Hedge fund activism has popped up south of the border.
Cartica Capital, a $2 billion Washington, D.C.-based hedge fund, is suing Chilean billionaire Alvara Saieh Bendeck in New York, accusing him of defrauding minority investors.
Cartica claims Saieh has secured a “control premium” for himself in the planned merger of his best asset, CorpBanca, with Brazil's Itau Unibanco.
Cartica, with a 3.22% stake, is one of CorpBanca's largest minority shareholders.
CorpBanca agreed to a stock-for-stock merger with the Brazilian bank in late January.

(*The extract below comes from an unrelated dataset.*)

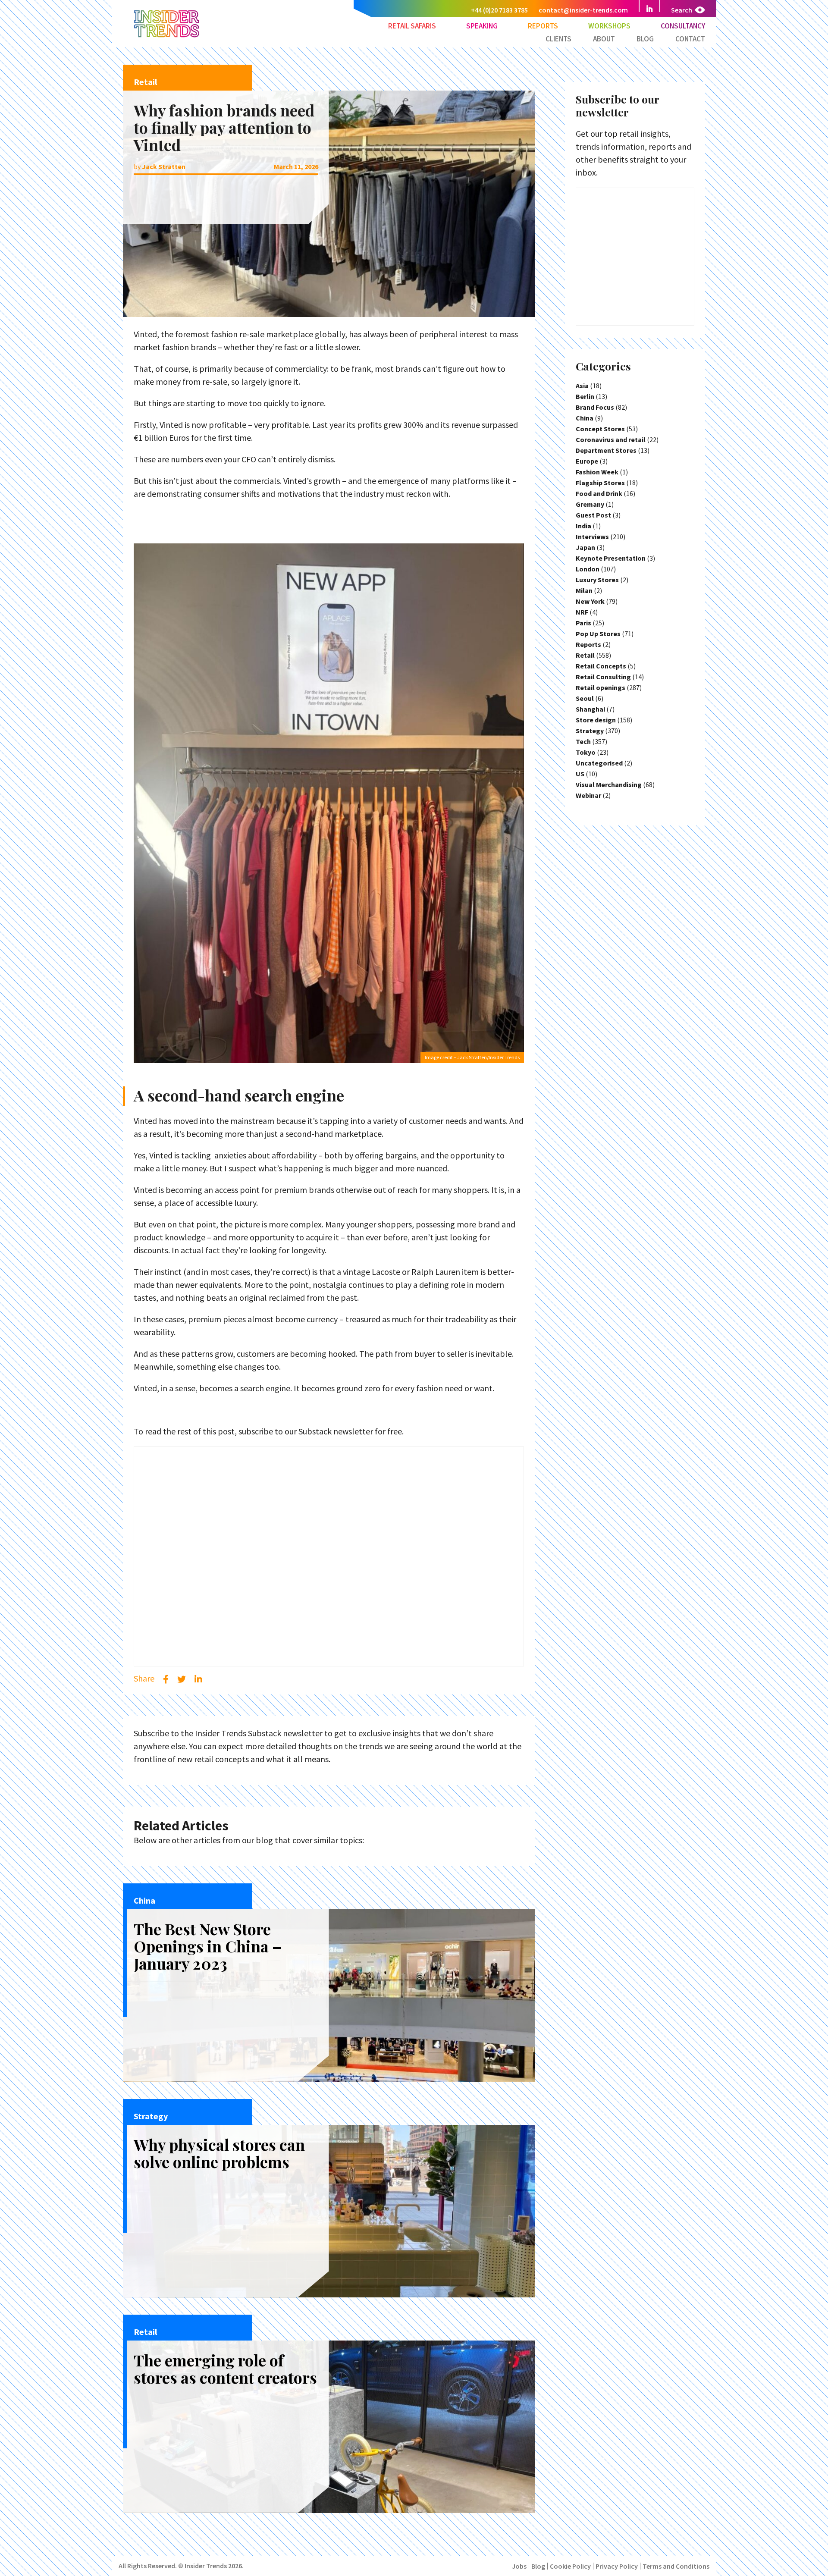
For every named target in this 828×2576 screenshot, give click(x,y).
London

The deal, which includes a $653 million equity infusion and the issuing of 172 million new shares, will make Itau the largest shareholder in CorpBanca with Saieh’s CorpGroup and the remaining minority shareholders controlling less than one third each.

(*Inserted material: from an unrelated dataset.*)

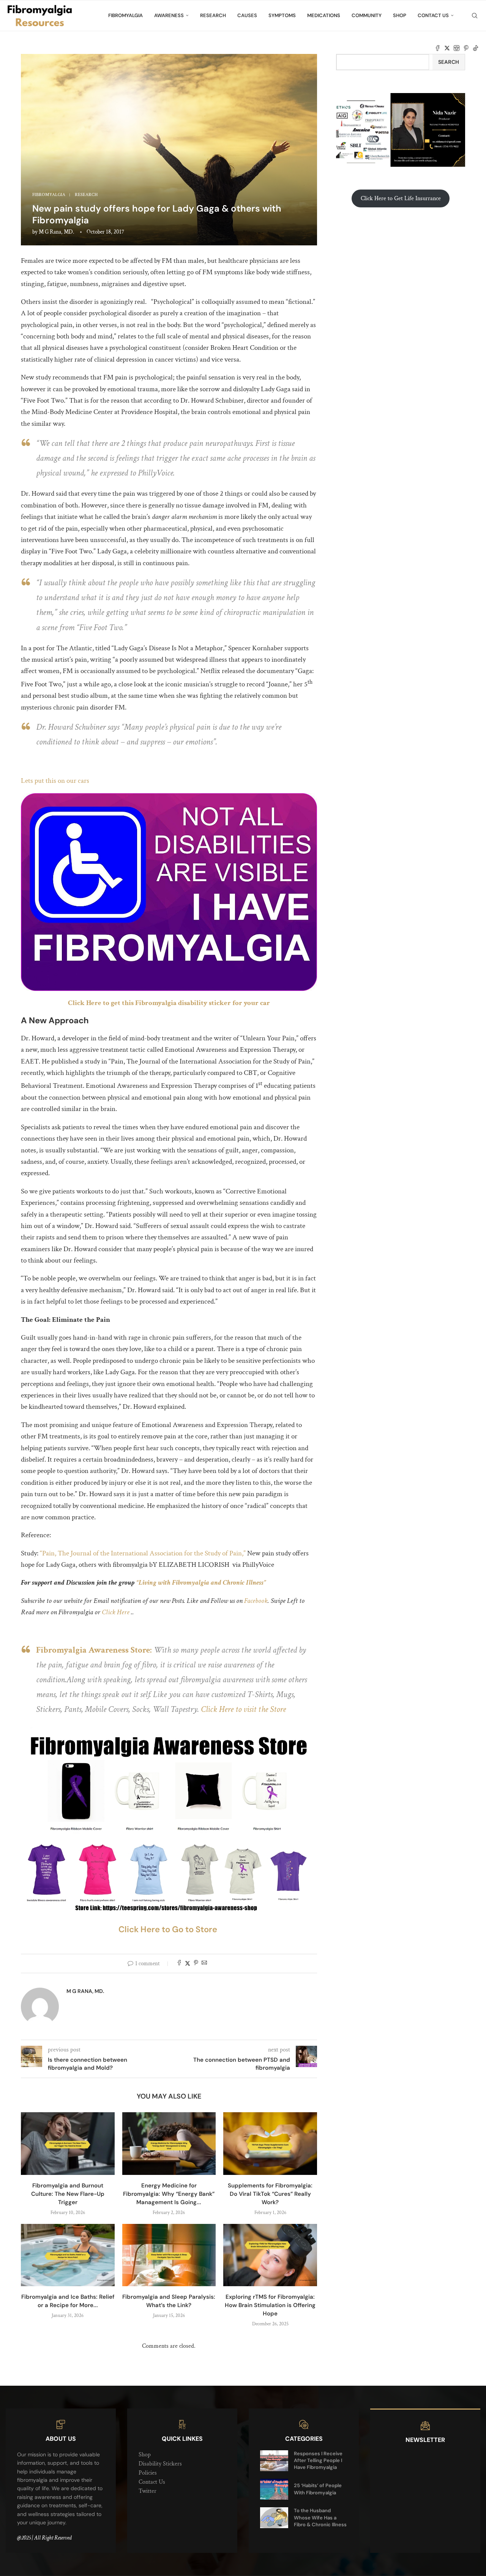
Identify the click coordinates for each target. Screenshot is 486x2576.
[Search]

But details of the deal, which were eventually made public, showed Saieh's CorpGroup will get a $960 million credit line, a guaranteed minimum dividend for eight years and the right to appoint the bank's president, among other perks.
Cartica claims Saieh is looking to save his struggling SMU retail and supermarket chain on the back of the successful CorpBanca, a charge CorpBanca denies.
“Given the special benefits received by Mr. Saieh and his affiliates, we reject the Bank’s assertion that the structure of the transaction as a share-for-share merger means that all shareholders will receive the same treatment,” Cartica senior managing director Teresa Barger told Forbes.
“To the contrary, we believe that it is patently evident that the tortured legal structure adopted by Mr. Saieh for the transaction was selected precisely to deprive minority shareholders of the opportunity to have their shares acquired in a tender offer for fair value.”
But CorpBanca CEO Fernando Massu told the magazine the bank “believes that the transaction is beneficial to all shareholders equally, and that the transaction, as a merger, allows all the shareholders to participate in this symmetrically.”